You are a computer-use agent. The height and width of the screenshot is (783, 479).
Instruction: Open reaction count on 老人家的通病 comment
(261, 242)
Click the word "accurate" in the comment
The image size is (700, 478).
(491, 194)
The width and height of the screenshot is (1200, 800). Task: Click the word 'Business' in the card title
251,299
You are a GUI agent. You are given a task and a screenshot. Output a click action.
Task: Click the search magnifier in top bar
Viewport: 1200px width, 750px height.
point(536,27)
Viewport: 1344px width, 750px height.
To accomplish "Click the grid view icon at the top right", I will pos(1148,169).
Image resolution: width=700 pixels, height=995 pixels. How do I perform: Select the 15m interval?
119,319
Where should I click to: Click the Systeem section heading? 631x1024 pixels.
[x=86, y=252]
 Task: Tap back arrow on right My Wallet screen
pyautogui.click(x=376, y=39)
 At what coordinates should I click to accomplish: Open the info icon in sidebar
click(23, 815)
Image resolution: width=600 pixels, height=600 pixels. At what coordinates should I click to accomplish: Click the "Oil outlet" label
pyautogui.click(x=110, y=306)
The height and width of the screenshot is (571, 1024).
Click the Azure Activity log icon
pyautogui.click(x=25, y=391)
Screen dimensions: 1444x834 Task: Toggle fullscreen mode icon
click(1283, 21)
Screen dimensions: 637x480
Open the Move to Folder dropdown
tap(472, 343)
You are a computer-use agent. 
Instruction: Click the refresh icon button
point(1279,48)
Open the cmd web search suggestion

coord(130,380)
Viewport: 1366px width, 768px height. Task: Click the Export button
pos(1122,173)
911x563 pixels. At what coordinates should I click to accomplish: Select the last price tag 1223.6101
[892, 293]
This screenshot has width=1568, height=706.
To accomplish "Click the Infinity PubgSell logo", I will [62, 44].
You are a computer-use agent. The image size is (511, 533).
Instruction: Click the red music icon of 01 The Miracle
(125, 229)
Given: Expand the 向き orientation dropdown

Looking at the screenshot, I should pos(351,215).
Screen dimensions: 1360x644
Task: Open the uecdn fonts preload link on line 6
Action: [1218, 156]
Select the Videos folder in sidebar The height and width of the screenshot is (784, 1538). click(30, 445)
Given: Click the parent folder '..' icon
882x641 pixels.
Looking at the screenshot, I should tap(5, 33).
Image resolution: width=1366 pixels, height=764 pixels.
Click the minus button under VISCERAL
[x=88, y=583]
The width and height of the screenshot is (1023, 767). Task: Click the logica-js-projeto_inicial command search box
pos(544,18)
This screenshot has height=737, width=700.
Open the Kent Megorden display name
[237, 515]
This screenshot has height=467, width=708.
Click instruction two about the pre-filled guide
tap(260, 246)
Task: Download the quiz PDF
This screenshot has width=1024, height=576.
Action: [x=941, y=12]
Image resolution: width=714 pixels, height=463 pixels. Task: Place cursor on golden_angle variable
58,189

TASK DIRECTIONS: Could you please find every line of the listing above holding the string "will" and copy it?

RESULT OF THIS EXERCISE:
To accomplish "Click the grid view icon at the top right", I will pos(1148,169).
To accomplish "Click the Infinity PubgSell logo", I will [62, 44].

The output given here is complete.